Es muy interesante seguir el rastro a la utilización que el término «carisma» ha tenido a lo largo de la historia, desde el Viejo Testamento al Nuevo hasta su incorporación al lenguaje socio-político a partir de Max Weber. Este autor identifica en las organizaciones sociales dos tipos de poderes, oponiendo al tradicional --burocrático, técnico y racionalista-- otro con características más irracionales. El carisma es una cualidad un poco sobrenatural que se asemeja a la Gracia religiosa, y de la cual son poseedores algunos sujetos llamados a ser líderes, tan confusa y difusamente ejemplares como misteriosos. Cela abominaba de su uso en política en los tiempos aquellos en que el carisma de Felipe González arrollaba pasados recientes, para pasmo de adversarios y hasta de versarios.

En tiempos de populismo, todo el mundo persigue el carisma como si fuese el oro de Klondike. El carismático conecta con nuestra humanidad, sea eso lo que sea, y convierte las sonrisas en votos que tintinean en las urnas como monedas cayendo sobre un caldero. Hay una cosa rara en el efecto que produce en nosotros y que solo acierto a llamar perfección sentimental. Quizá cada uno de los múltiples espectadores que somos, esas otras memorias que parecen reconocer algo suyo en las palabras ajenas, formen parte de una memoria más grande y sin sujeto. Un enorme puzzle con algún sentido. Un dibujo de verdad que sólo podemos intuir y al que algunos se acercan, tal vez por accidente.

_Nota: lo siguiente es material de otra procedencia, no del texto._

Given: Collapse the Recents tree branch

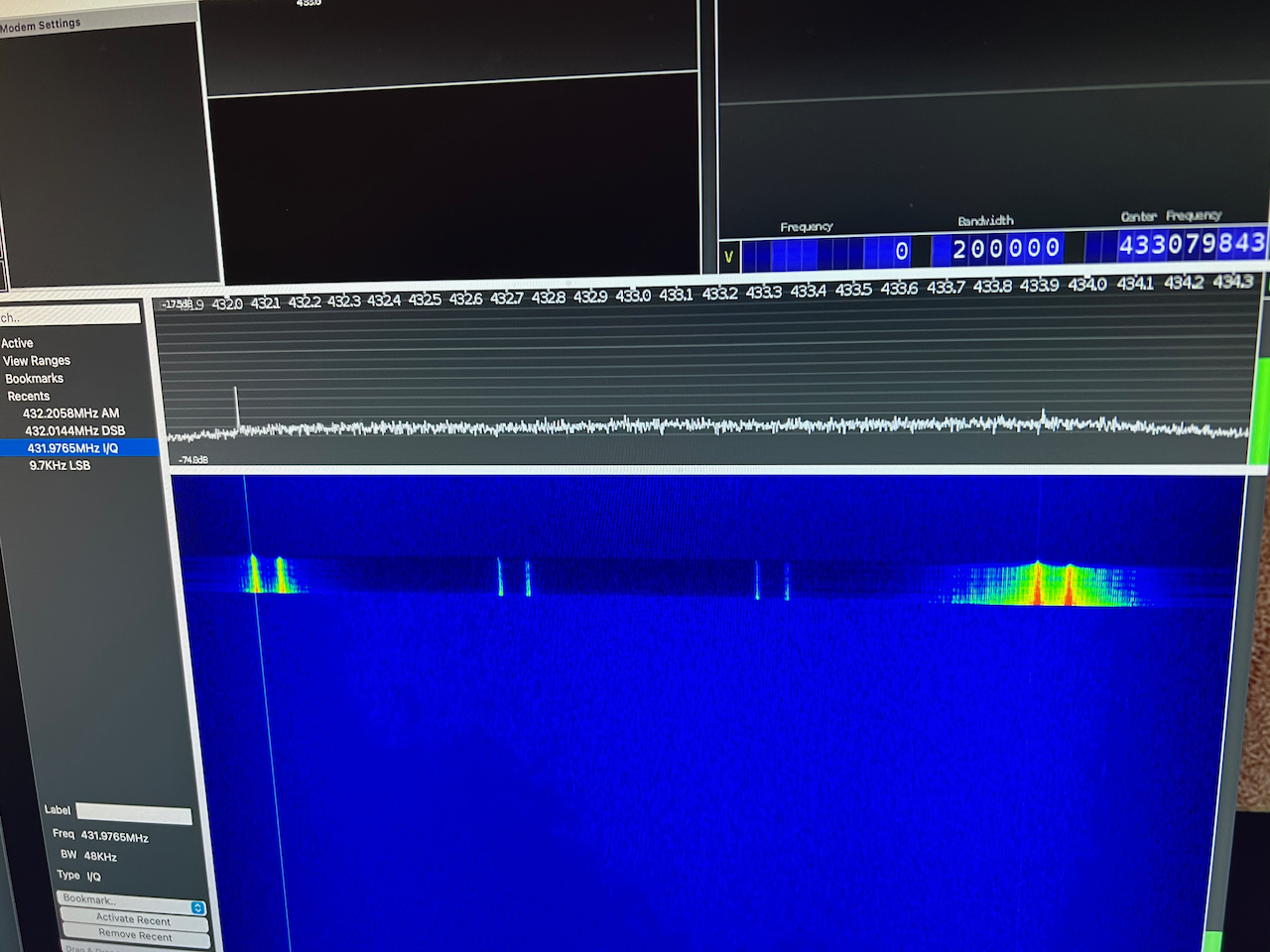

Pero este mundo tan moderno engulle carismas a una velocidad vertiginosa. Los carismáticos ya no nos duran nada. No es suficiente decir abracadabra, estos hechizos no se compran ni se aprenden en Salamanca. Si así fuese, no quedarían almas en venta y nadie sería responsable de sus propios aciertos ni culpable de sus mediocridades.